While we were waiting for the forklift man, an otherwise innocuous-looking stack of twenty or so little wooden boxes was loaded into the back of a heavily guarded van, rather more strenuously than seemed necessary. What is shaped like a box of tissues, weighs a ton, and clinks dully? When the vehicle visibly sank down on its haunches, I realized we were looking at a shipment of gold bullion.

There is only one thing more spine-chilling than the air temperature after a Canadian blizzard, and that is standing outside the
Hôtel de Ville in Montréal, looking at the St. Lawrence River: mighty, choppy, slate grey, and lethally fast-flowing. Thank goodness I am standing beside Florent the farmer, a human windbreak.

It seems incredible that the original settlers decided to stay on after the first winter (1642/43). Driven by necessity, and by an amusing mental picture of burly French-speaking Hudson’s Bay fur trappers paddling past moose, Iroquois and redcoats, I head straight to the firm of Henri & Henri,
fourrières, in the rue Sainte-Cathérine est, and buy myself a slinky beaver hat. In this weather, fake fur does not cut the mustard.

Florent tells me my beaver looks ridiculous, and no doubt people in warmer climes will want to throw paint at it, but these are not moments for hesitation: I must have furry ear-flaps, and I must have them now.

Which reminds me, not long ago I examined a new acquisition in our rare books department, the 1914 illustrated trade catalogue of Winsor & Newton Ltd., Manufacturing Artists’ Colourmen. I was immediately intrigued by the off-printed testimonials glued opposite the relevant product, one of which is a pungent relic of empire.

On October 29, 1911, only a month before setting off for the South Pole by sledge, Dr. Edward A. Wilson, the universally liked “Uncle Bill” of Scott’s doomed five-man polar party on the British Antarctic Expedition, wrote from the
Terra Nova at Cape Evans in McMurdo Sound, reporting that Winsor & Newton watercolours and papers had demonstrated remarkable stability in the extreme cold. Although the letter is here reproduced in facsimile, I wonder if it has ever found its way into the Scott literature.

Meanwhile, closer to home, the Melbourne artist E. J. Shearsby of 66 Tivoli Road, South Yarra, wrote:

You will no doubt be interested to know that whilst on a sketching tour in Gippsland (Victoria) two years ago, I had a large surplus of your Flake White on my palette at the completion of a day’s work, and, with the aid of my palette knife, applied it to the surface of a fallen tree, which was minus its bark. Last month I paid another visit to the locality and have had an opportunity of comparing the paint with some fresh from the tube, and find it has not discoloured in the slightest. This proof of permanency is of importance in itself, but when I add that the paint has been fully exposed to Australia’s summer sun for two years, and the tree lies on marshy land, and had for several days of each winter been submerged by the overflow of the River Latrobe [sic], these facts are worthy of record and speak well for the purity and permanency of your Flake White.

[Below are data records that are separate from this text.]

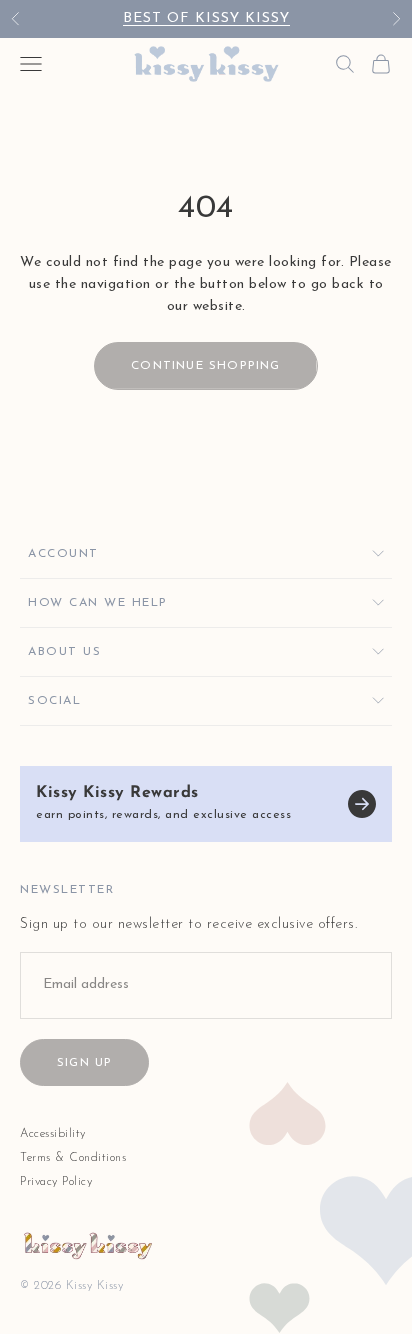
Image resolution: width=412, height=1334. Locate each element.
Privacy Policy (56, 1182)
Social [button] (54, 701)
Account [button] (63, 554)
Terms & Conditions (73, 1158)
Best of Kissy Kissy (206, 18)
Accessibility (53, 1134)
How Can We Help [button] (98, 603)
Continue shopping (205, 366)
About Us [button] (64, 652)
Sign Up (84, 1063)
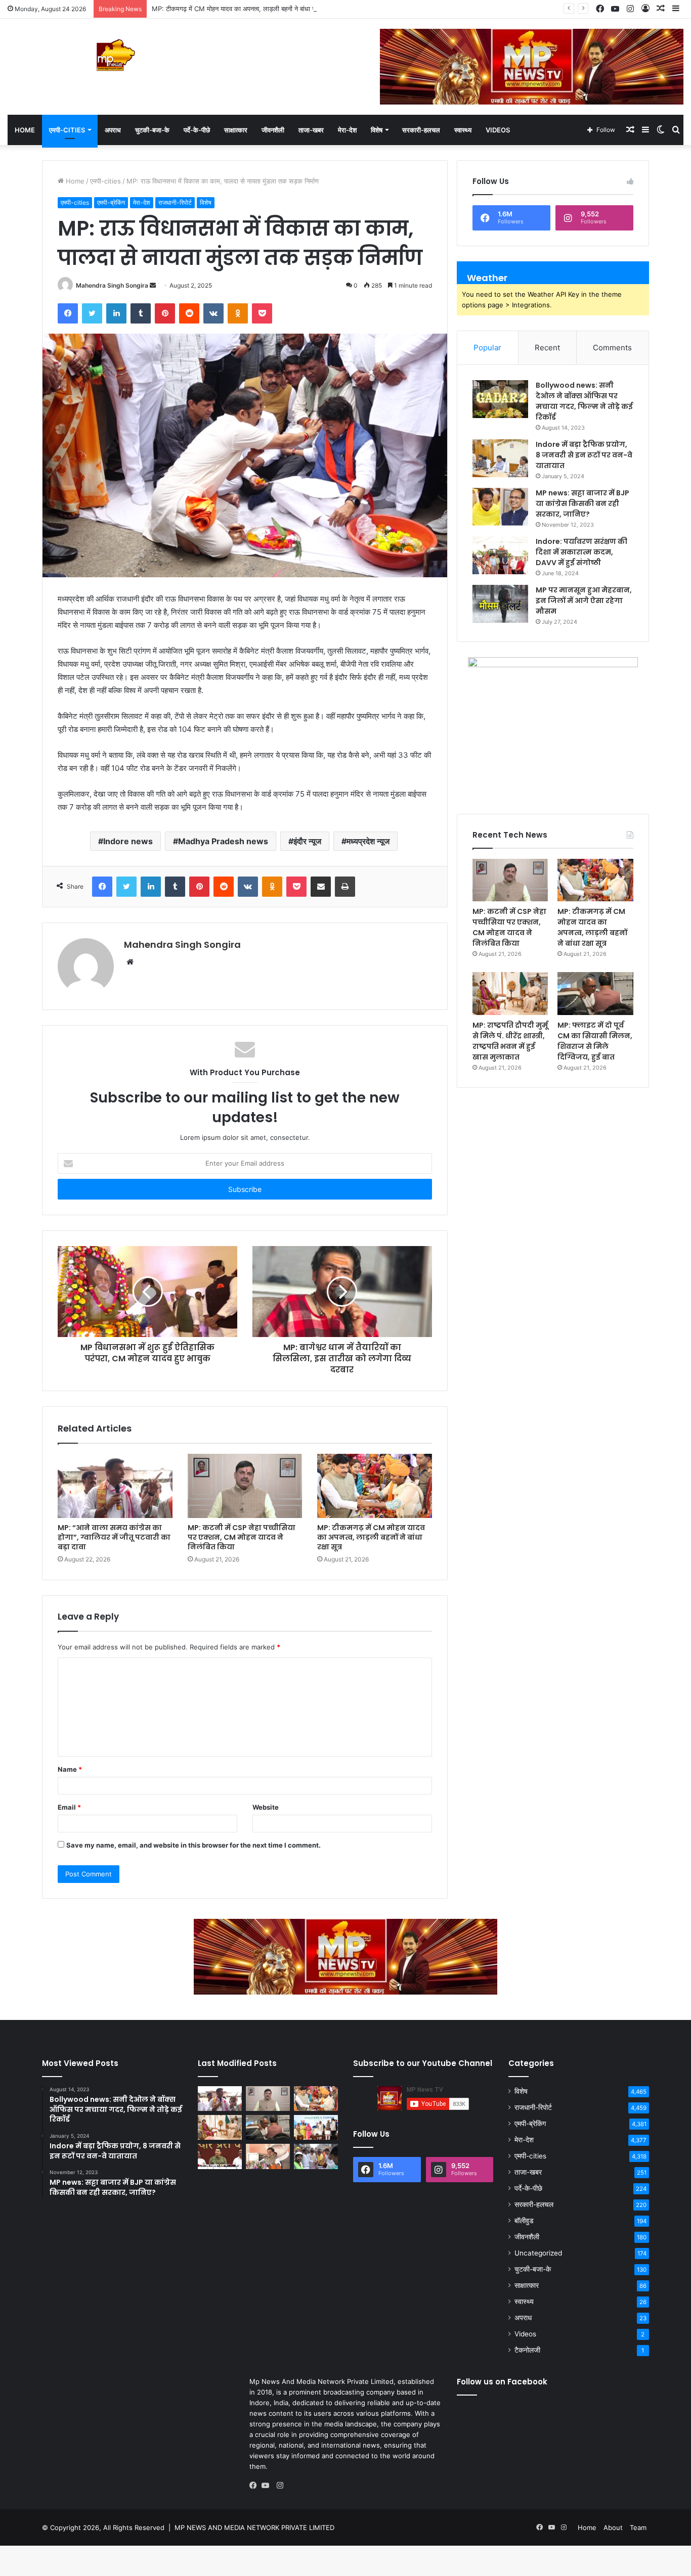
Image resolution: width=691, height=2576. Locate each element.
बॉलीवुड (524, 2221)
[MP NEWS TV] (115, 55)
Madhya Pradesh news (223, 841)
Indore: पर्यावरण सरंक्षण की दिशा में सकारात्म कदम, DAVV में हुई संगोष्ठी (581, 552)
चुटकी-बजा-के (152, 130)
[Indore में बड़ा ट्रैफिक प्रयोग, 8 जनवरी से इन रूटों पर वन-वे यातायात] (500, 458)
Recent (547, 347)
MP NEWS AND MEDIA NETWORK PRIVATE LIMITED (254, 2527)
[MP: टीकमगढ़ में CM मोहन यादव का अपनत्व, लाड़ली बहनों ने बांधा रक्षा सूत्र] (374, 1486)
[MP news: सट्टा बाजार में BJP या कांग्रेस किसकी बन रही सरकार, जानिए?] (500, 507)
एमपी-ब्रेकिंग (111, 202)
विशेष (376, 130)
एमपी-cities (67, 130)
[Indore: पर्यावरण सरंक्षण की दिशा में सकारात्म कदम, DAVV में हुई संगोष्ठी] (500, 555)
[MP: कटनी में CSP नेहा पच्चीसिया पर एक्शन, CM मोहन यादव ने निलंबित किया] (245, 1486)
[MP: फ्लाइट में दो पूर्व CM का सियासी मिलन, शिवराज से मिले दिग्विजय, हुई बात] (595, 993)
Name (70, 1769)
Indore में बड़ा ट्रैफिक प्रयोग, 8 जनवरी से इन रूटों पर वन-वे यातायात (584, 455)
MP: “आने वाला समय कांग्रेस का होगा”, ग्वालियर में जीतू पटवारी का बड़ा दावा (114, 1537)
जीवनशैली (273, 130)
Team (638, 2527)
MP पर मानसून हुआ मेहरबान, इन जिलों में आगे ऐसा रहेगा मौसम (584, 600)
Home (25, 130)
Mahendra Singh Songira (112, 285)
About (613, 2527)
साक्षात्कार (235, 130)
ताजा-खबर (311, 130)
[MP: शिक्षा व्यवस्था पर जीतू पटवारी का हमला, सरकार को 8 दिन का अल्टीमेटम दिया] (220, 2156)
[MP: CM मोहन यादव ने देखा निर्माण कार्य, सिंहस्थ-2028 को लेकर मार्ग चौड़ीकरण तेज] (316, 2156)
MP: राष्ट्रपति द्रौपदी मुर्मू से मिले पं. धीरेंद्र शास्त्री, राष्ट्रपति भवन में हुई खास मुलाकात (510, 1041)
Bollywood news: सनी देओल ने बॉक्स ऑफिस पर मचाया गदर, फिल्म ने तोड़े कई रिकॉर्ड (584, 401)
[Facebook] (255, 2485)
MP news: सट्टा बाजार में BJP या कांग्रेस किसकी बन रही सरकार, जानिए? (582, 503)
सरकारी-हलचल (421, 130)
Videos (498, 130)
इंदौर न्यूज (307, 841)
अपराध (113, 130)
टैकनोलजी (527, 2350)
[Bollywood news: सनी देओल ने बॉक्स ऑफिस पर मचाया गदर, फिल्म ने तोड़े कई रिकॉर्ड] (500, 399)
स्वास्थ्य (462, 130)
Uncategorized (538, 2253)
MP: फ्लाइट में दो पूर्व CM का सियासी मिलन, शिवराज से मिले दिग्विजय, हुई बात (594, 1041)
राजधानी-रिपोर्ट (175, 202)
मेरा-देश (347, 130)
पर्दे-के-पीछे (197, 130)
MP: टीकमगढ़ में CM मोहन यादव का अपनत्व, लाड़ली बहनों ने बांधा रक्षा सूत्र (243, 9)
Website (265, 1807)
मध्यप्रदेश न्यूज (368, 841)
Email (69, 1807)
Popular (487, 347)
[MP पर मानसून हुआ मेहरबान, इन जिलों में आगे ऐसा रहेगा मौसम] (500, 604)
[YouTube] (268, 2485)
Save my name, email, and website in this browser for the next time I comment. (193, 1845)
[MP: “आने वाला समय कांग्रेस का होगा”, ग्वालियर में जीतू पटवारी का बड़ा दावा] (115, 1486)
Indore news (128, 841)
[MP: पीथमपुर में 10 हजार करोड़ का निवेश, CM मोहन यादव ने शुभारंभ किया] (316, 2127)
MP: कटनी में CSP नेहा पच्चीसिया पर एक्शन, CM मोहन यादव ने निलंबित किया (241, 1537)
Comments (612, 347)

Québecois say some very strange things in their version of French. A senior colleague of mine remembers a man behind the counter in a Montréal bookshop apologizing for keeping her waiting because, he explained, he was ‘sur le téléphone’ – a phrase impossible to formulate unless you had thought of it first in English. Sure enough, I hear it too in a café called Schwartz’s, where I exchange occasional monosyllables with Florent the farmer, and then again shopping for CD oddities in the enormous music store called Archimbault.

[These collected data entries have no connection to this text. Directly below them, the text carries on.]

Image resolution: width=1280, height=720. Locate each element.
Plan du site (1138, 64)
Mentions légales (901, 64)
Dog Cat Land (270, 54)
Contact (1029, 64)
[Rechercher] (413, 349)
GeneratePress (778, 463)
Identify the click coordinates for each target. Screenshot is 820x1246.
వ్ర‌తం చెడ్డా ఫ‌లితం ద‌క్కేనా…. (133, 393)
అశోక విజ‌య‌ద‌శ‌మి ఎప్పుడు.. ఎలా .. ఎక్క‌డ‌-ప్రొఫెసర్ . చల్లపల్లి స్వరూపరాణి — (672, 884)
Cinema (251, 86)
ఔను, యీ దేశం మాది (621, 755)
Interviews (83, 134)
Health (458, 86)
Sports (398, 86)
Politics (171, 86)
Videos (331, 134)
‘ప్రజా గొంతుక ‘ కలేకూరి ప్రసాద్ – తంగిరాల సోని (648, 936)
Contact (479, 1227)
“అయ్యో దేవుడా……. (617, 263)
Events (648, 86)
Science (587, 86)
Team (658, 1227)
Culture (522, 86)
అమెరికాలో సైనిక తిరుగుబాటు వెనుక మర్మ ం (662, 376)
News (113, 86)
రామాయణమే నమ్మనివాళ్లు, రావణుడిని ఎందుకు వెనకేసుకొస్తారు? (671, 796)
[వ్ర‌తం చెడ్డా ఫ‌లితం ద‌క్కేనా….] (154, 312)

Carriages on the Montréal Métro have rubber tyres as in Paris, while the names of stations are fantastically mixed: Champ-de-Mars, Peel, Verdun, Namur, Pie IX, Square Victoria, Côtes-des-Neiges.

The portrait of the Queen on the new money is surprisingly good.

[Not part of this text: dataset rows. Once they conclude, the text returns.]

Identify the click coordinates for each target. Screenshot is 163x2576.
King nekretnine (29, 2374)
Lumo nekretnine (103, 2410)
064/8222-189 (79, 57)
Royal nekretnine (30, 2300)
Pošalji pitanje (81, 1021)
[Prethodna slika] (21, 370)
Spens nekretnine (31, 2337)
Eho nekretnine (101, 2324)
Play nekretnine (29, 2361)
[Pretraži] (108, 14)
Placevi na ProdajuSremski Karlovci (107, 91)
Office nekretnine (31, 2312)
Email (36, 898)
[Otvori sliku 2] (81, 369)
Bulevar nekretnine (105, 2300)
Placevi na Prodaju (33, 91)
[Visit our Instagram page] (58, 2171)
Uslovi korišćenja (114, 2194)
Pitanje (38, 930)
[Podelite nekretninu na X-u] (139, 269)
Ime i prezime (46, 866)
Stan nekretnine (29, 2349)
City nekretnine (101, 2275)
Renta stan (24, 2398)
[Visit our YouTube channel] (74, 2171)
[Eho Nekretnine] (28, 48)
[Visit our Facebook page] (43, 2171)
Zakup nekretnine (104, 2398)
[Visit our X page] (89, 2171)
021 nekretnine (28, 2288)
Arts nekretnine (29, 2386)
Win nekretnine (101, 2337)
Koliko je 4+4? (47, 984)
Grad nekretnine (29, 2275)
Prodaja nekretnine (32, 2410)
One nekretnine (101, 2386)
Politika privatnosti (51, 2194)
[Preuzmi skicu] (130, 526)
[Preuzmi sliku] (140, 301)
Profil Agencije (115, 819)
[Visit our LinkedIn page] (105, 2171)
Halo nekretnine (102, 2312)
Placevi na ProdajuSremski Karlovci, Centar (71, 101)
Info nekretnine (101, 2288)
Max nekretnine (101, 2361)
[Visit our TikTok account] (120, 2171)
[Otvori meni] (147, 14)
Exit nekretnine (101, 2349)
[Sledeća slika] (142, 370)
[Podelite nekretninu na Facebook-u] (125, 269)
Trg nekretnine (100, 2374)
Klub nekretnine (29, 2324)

The memorial to Lord Nelson is a statue on a column. It went up in 1808, carries a long inscription in English, and was paid for by public subscription. Everywhere there are similarly post-imperial vibrations.

A melancholy moment in the biting tundra of the car park at Pierre Trudeau International Airport; a long embrace—rocking gently back and forth, crunching the snow—and then goodbye to Florent the farmer, with his beautiful arms, arctic ear-muffs, and the Toyota pick-up he’s driving home to Trois Pistoles, Québec.